### TEXT EXCERPT
-- start --
Monday, March 07, 2011
It's a Different World
I had no idea what to expect from this weekend. I have never been to Memphis, I had never met Madon Dailey, who I would be spending the weekend with, I had never done anything like this on this sort of scale before, and I had never interacted with this many homeschoolers before. While I was looking forward to the opportunity, I'll admit I was a bit tentative about it and was unsure of myself.
I ended up having a great time and was very grateful for the opportunity to do it! Madon was wonderful, we discovered we had a lot in common and we enjoyed each other very much. Our interaction with one another made the weekend fly by. I also hadn't realized just how much I had been missing sales/service contact with others. Just about every job I have ever had in the past has involved working with the public, and being home this past year has been a real change for me. I love what I am doing with the kids, and consider it a great gift and blessing, but having a little taste of working with others again in this capacity was a nice change of pace.
The convention had good attendance, and I met a lot of really nice moms and a few dads as well. I had time to wander around and peruse materials myself, coming up mostly empty but gaining a few ideas that might work well for us. Much of the curricula out there is firmly rooted in the Christian faith, and because of the public school program we are working through we are not allowed to use any faith based materials. I had hoped to find a few more secular or neutral items there, but was unable to find much. Even if we were not required to use secular material, I personally have found that there is a lot of curricula that brands itself as "Christian" and gets attention simply because of the label or because there is Scripture sprinkled throughout, but that doesn't necessarily make it superior. I also am of the mindset that curricula is not inherently bad because it is secular either. Often, for our unique situation, secular curricula as far more able to meet our needs than Christian curricula is. That being said, there is also some high quality Christian curricula out there as well, but you have to work your way through a lot of chaff to get to the wheat. I guess I just like my educational materials to be "whole grain", and that doesn't mean it has to be stamped with a fish on it. In every other area of our lives God works through all, and I think that comes to curricula as well.
-- end --
### EXERCISE
Reproduce the blog post above about the homeschool convention weekend word for word, from its date line to its final sentence.

### RECORDS
-- start --
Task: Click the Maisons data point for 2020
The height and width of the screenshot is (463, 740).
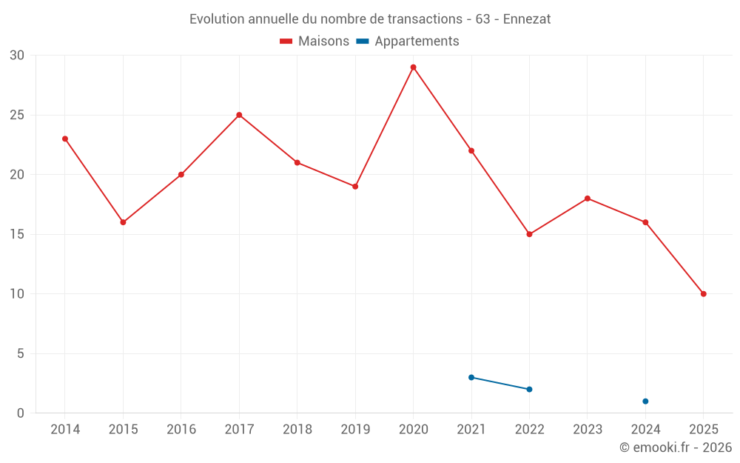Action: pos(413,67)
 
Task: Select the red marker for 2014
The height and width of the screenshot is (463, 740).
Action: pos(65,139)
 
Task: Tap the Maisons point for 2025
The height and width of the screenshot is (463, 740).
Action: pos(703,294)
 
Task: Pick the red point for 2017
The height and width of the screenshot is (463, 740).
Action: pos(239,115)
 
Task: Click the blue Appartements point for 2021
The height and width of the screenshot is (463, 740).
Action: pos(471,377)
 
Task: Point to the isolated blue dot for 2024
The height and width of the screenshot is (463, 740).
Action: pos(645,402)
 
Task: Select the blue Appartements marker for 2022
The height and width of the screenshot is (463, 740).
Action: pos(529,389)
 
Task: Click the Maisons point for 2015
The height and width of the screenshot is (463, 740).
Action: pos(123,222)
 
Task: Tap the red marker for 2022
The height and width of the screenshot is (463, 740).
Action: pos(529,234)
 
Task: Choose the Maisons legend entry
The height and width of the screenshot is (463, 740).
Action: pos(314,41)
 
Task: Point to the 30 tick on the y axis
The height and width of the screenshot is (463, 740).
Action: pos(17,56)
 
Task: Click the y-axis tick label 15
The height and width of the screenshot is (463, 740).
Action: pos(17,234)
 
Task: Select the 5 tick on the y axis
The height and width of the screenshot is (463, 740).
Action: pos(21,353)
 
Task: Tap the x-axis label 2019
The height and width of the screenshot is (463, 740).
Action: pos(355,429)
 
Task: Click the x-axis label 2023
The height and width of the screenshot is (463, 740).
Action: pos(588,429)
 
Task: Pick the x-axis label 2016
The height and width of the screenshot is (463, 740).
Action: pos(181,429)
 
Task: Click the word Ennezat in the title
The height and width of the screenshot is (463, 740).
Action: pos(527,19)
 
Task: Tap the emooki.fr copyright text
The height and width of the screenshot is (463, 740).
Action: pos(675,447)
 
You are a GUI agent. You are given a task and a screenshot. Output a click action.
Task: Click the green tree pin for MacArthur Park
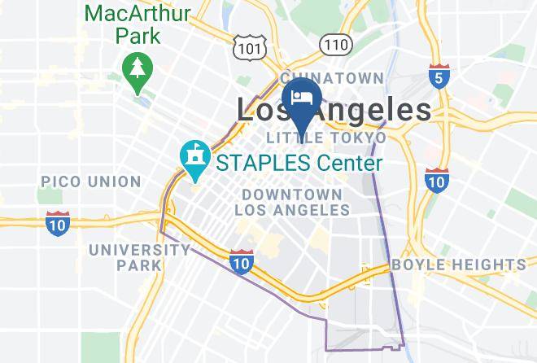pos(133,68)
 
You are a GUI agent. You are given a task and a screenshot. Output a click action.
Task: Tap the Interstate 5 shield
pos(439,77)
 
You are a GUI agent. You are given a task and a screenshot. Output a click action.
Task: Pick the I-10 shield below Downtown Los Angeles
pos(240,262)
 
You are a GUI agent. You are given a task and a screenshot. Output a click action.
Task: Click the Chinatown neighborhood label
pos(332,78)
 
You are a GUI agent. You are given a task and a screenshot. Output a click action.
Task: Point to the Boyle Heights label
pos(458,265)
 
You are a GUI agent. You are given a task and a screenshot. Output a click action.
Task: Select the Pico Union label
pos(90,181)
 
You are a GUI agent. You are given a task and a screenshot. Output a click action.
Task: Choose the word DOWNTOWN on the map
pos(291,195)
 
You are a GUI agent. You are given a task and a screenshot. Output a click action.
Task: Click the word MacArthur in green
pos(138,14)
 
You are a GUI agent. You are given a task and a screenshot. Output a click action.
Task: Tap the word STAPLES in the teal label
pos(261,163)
-- end --
### FINISHED ANSWER
Monday, March 07, 2011
It's a Different World
I had no idea what to expect from this weekend. I have never been to Memphis, I had never met Madon Dailey, who I would be spending the weekend with, I had never done anything like this on this sort of scale before, and I had never interacted with this many homeschoolers before. While I was looking forward to the opportunity, I'll admit I was a bit tentative about it and was unsure of myself.
I ended up having a great time and was very grateful for the opportunity to do it! Madon was wonderful, we discovered we had a lot in common and we enjoyed each other very much. Our interaction with one another made the weekend fly by. I also hadn't realized just how much I had been missing sales/service contact with others. Just about every job I have ever had in the past has involved working with the public, and being home this past year has been a real change for me. I love what I am doing with the kids, and consider it a great gift and blessing, but having a little taste of working with others again in this capacity was a nice change of pace.
The convention had good attendance, and I met a lot of really nice moms and a few dads as well. I had time to wander around and peruse materials myself, coming up mostly empty but gaining a few ideas that might work well for us. Much of the curricula out there is firmly rooted in the Christian faith, and because of the public school program we are working through we are not allowed to use any faith based materials. I had hoped to find a few more secular or neutral items there, but was unable to find much. Even if we were not required to use secular material, I personally have found that there is a lot of curricula that brands itself as "Christian" and gets attention simply because of the label or because there is Scripture sprinkled throughout, but that doesn't necessarily make it superior. I also am of the mindset that curricula is not inherently bad because it is secular either. Often, for our unique situation, secular curricula as far more able to meet our needs than Christian curricula is. That being said, there is also some high quality Christian curricula out there as well, but you have to work your way through a lot of chaff to get to the wheat. I guess I just like my educational materials to be "whole grain", and that doesn't mean it has to be stamped with a fish on it. In every other area of our lives God works through all, and I think that comes to curricula as well.